Playbook: The final play of regulation

The Celtics pride themselves on always being bigger than the moment, never allowing themselves to wilt in crunch time. In fact that's one of the biggest advantages Boston prided itself on coming into this Eastern Conference semifinal series against the Miami Heat.

Which is why, on the heels of a 98-90 overtime loss to the Miami Heat in Monday's Game 4 at TD Garden, Boston players expressed extreme frustration over how the final play of regulation fell apart, preventing Boston from producing a quality look with a chance to win the game.

Maybe most frustrating is that it's a play that Boston has run hundreds of times before in the Big Three era. It's a bread-and-butter play with potential to set up any of Boston's Big Three for a quality shot. But when it broke down in the closing seconds Monday, the Celtics settled for a terrible Paul Pierce fadeaway with LeBron James draped all over him. That shot found iron and the game spilled into overtime where an out-of-gas Celtics squad watched the game -- and maybe their championships aspirations -- slip away.

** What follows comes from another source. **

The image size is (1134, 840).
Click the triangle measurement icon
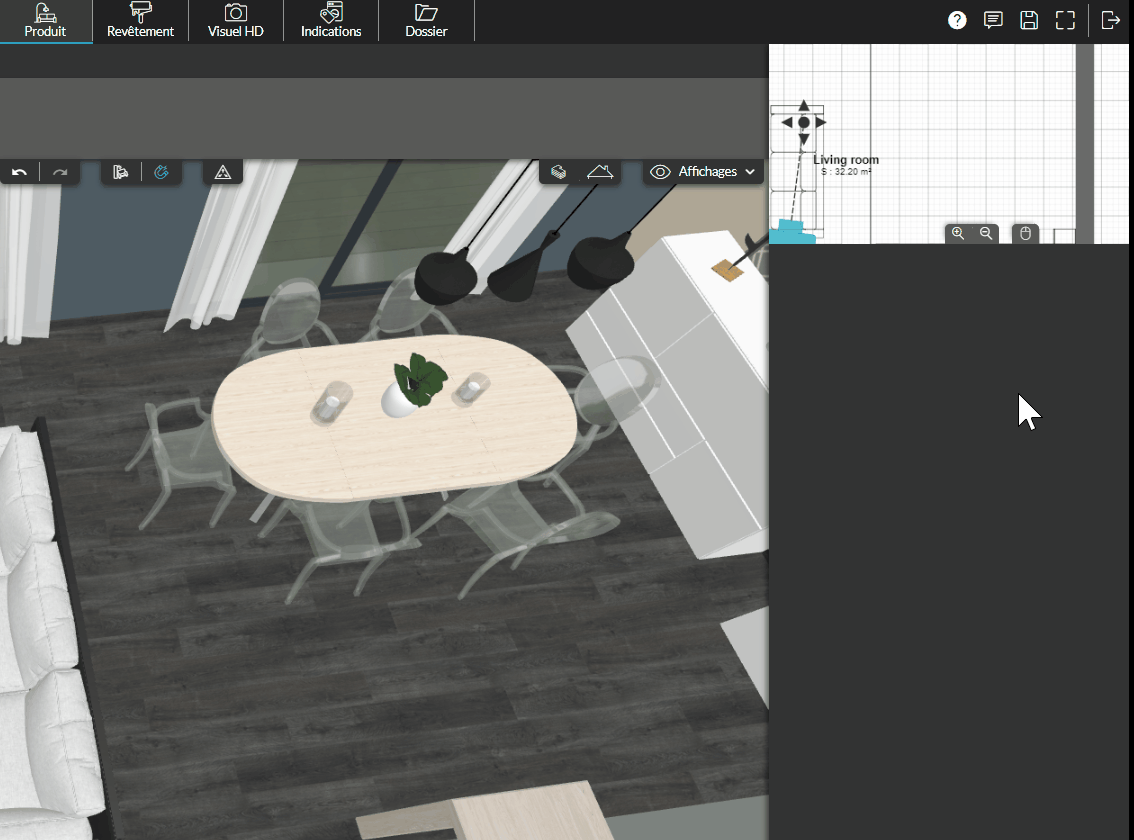(x=223, y=173)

Let's break it down (with TNT screenshots):

Final Play - Screen #1

With 19.5 seconds on the clock and the shot clock off, the Celtics have plenty of time to get the look they want. Ray Allen takes the inbounds pass and hands it off to Paul Pierce on the left side above the arc. Guards Delonte West and Rajon Rondo bury themselves in the left corner and are only options if their defenders scramble to help and blow up another option. The real action on the play occurs on the right wing, where Ray Allen is supposed to set a screen that will allow Kevin Garnett to come out free and set a pick on Pierce's man, James.

Final Play - Screen #2

The defense is likely expecting Garnett to set a pick for Allen, which means freeing Garnett shouldn't be an issue. But Garnett gets tangled twice trying to run through Allen and the two essentially do a do-si-do as Pierce begins to panic and starts emphatically waving for Garnett to come over to start the pick-and-roll.

Final Play - Screen #3

With less than five seconds on the clock, Pierce can't wait any longer and has no choice but to drive left and settles for a fadeaway with James in his face. What's infuriating for Boston is that this play is designed for numerous potential shots: Pierce in isolation off the pick-and-roll on the right wing, Garnett on the roll to the basket, and Allen in the corner if his man wanders. And yet Boston settled for maybe the worst potential look available.

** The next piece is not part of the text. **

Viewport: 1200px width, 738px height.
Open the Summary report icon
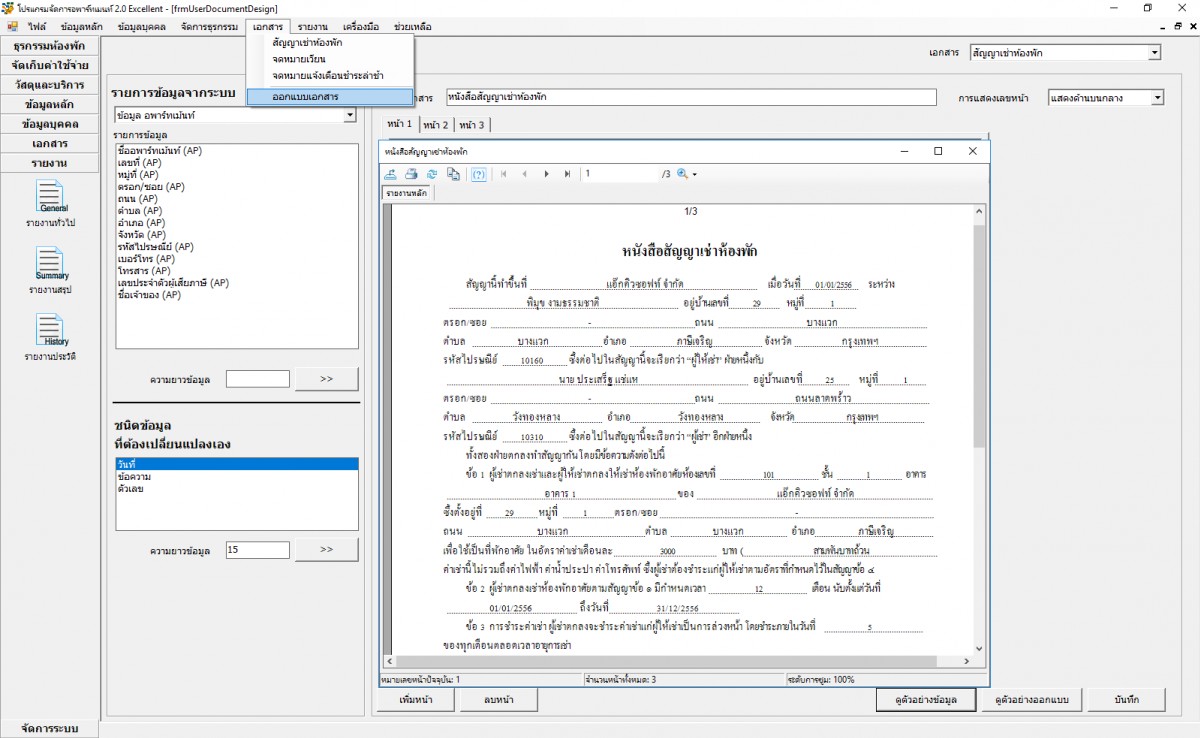coord(52,265)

How might things have played out if the play didn't break down and Garnett established the pick-and-roll? You might have seen Pierce from his sweet spot at the right elbow (as the Knicks know too well) or KG rolling to the basket (as the Heat had seen in Game 3 in a variation of that play), or Allen with the corner 3 (like countless teams, including the Nets, have watched).

Here's a sampling of the reaction about the broken play:

Celtics coach Doc Rivers: "We didn’t execute the play. I’ll just leave it at that. We ended up leaving Paul on the island. It’s a play we’ve run several times, and we just didn’t execute it. It was supposed to be a pick-and-roll with a flare and none of it happened, which was unusual for us. But it happened.”

Pierce: "We were supposed to end up with a fade for Ray, then I was coming off a pick-and-roll for Kevin. I guess there was a little confusion right there and we never got into it, and I had to force a bad shot."

Allen: "What we wanted was, we wanted to get a pick-and-roll with Paul and Kevin. We kind of screwed it up because we wanted Paul to get the ball, and I’m at the free throw line and I wanted to kind of fan off and create some misdirection and then Kevin go set the screen, and then from there see what we got. But I don’t think we got a great shot, Paul still got a shot at the basket. We’re kicking ourselves over that.”

Garnett: "The timing actually got messed up when [Pierce] went and got the ball and a miscommunication. Paul went with a couple seconds on the clock and felt like he had to be aggressive in that situation. But a play's all timing. If you don't come off at a certain time, the clock's going, Paul felt like he had to go. That's what it was."

Rondo: "We just messed the play up. We're a veteran team, that can't be an excuse. We have to find a way to execute down the stretch. It's just an effect of how the outcome of the game -- we didn't execute, barely got a shot off and they came down and did what they had to do... It's a surprise, but it happens. A lot of talking during the huddle and there wasn't enough listening, I don't believe."

Allen complicated matters a bit by going so wide to the wing, but Garnett simply has to get up top for the pick-and-roll, otherwise the play has no chance. On this night, the Celtics shot themselves in the foot on a simple play that has won them numerous games. But failure to execute it properly Monday might have cost Boston its season.